Heart disease is a leading cause of death in the United States, responsible for 1 out of every 4 deaths each year, according to the Centers for Disease Control (CDC).
Now, a new study conducted by researchers from the Spanish National Center for Cardiovascular Research (CNIC) shows that sleep has a significant impact on heart health and too little sleep can increase the risk of cardiovascular disease by up to 35 percent.
“Cardiovascular disease is a major global problem, and we are preventing and treating it using several approaches, including pharmaceuticals, physical activity and diet,” said José M. Ordovás, the senior author of the study. “But this study emphasizes we have to include sleep as one of the weapons we use to fight heart disease–a factor we are compromising every day.”
Previous studies have shown that too little or too much sleep can increase the risk of heart disease and can cause problems with memory, focus, and mood.
For this study, the researchers found similar results and both sleeping too little (less than six hours a night) or too much (over eight hours a night) increased the risk of heart disease, specifically, atherosclerosis which is when plaque builds up in the arteries.
“This is the first study to show that objectively measured sleep is independently associated with atherosclerosis throughout the body, not just in the heart,” said Ordovás.
The researchers also found that quality of sleep, as well as length, influence cardiovascular disease risk.
The study was published in the Journal of the American College of Cardiology.
Ordovás and colleagues asked members of the PESA CNIC- Santander Study to take part in the in the new study where overall 3,974 bank employees from Spain were included in the research.
The participants didn’t have a history of heart disease, and the researchers asked the participants to wear an actigraph for seven days to record sleep quality and length.

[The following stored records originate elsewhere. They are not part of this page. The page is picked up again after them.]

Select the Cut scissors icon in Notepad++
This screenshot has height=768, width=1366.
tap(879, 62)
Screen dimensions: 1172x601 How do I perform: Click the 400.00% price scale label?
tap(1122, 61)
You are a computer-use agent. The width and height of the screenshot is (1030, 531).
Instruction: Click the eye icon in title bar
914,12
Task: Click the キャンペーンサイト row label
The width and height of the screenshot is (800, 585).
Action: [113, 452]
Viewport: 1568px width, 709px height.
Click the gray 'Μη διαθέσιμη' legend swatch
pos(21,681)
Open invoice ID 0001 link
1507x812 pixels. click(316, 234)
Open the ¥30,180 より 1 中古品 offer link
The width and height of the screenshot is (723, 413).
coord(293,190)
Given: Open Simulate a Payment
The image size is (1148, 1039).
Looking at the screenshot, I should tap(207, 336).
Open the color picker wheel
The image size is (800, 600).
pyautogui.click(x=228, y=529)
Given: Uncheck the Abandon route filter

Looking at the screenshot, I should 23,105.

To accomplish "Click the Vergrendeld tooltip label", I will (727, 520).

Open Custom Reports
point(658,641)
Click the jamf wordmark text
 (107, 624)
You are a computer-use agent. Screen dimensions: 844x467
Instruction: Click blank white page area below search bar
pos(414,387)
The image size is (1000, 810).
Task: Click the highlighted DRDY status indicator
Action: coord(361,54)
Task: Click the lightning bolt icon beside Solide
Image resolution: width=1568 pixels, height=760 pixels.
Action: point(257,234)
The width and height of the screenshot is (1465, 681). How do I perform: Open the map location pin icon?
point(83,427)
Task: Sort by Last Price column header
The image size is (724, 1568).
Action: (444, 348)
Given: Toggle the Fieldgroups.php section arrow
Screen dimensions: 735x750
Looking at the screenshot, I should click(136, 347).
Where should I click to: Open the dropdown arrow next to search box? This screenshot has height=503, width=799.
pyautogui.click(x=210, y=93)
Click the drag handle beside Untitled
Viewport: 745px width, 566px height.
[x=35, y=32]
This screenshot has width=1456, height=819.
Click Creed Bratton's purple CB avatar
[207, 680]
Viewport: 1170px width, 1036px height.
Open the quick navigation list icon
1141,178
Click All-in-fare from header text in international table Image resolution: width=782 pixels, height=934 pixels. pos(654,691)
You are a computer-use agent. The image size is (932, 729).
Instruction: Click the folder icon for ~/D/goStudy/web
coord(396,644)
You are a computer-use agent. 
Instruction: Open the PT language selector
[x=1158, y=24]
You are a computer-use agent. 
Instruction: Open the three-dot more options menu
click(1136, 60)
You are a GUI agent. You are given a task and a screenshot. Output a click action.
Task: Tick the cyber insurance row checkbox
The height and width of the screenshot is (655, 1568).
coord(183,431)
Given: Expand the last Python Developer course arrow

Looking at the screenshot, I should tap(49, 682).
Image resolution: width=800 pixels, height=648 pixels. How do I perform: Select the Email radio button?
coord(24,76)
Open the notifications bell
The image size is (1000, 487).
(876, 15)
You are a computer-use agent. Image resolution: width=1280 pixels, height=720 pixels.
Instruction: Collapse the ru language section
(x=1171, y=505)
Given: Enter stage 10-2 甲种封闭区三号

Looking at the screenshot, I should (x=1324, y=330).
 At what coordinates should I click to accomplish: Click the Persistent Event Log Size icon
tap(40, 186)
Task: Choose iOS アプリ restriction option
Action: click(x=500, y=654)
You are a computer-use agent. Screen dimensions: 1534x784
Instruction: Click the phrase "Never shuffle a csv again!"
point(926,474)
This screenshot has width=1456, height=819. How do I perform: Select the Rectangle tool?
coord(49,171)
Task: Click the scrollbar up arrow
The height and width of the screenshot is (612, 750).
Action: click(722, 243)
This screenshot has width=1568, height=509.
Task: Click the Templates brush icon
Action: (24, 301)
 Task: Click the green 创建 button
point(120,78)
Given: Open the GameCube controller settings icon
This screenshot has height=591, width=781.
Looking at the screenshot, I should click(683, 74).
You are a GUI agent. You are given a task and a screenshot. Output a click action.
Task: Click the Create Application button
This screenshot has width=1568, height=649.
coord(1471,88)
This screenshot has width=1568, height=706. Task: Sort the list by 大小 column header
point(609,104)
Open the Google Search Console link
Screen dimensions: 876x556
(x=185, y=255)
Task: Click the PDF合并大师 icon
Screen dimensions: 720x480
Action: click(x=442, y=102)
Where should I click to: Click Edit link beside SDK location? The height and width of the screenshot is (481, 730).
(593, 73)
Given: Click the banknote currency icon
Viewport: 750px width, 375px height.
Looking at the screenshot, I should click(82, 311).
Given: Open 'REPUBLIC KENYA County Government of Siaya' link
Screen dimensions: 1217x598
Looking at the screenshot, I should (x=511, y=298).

Actigraphs measure activity and movement throughout the wearer’s day.
After the week was up, the researchers split the participants into groups depending on how much sleep they got each night. The researchers also took 3D heart ultrasounds and CT scans of the participants to find any signs of heart disease.
Participants that slept less than six hours were 27 percent more likely to have plaque built up in their arteries. Participants who had poor sleep including trouble staying asleep or waking up in the middle of the night had a 34 percent higher likelihood of atherosclerosis.
Sleeping over eight hours was also linked to an increased risk of heart disease and both caffeine and alcohol disrupted normal sleeping patterns.
The research suggests that sleeping patterns need to be considered as a preventive measure to help guard against heart disease, but more work is needed to see if changing sleep patterns will help reduce the risk of heart disease.